Dataset extract -
---------------
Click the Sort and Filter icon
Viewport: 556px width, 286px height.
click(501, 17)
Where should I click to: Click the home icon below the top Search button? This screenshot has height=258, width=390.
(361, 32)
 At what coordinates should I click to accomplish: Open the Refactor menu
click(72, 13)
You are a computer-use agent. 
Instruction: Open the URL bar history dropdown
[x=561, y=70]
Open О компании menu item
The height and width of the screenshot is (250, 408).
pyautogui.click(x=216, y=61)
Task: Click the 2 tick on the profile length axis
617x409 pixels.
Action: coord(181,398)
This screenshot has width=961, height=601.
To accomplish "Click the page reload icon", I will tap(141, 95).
---------------
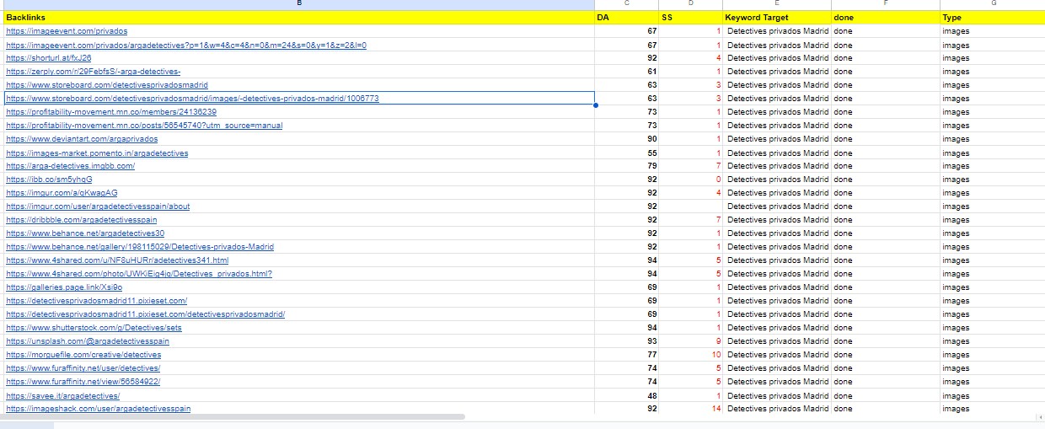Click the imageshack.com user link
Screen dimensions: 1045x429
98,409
---------------
Assigned task - Write out exactly the lines above from the line with "At what coordinates" through the line with "Task: Click the", both of them included, and leave out all other lines.

Response to this exercise -
 At what coordinates should I click to accomplish: Open the Refactor menu
click(72, 13)
You are a computer-use agent. 
Instruction: Open the URL bar history dropdown
[x=561, y=70]
Open О компании menu item
The height and width of the screenshot is (250, 408).
pyautogui.click(x=216, y=61)
Task: Click the 2 tick on the profile length axis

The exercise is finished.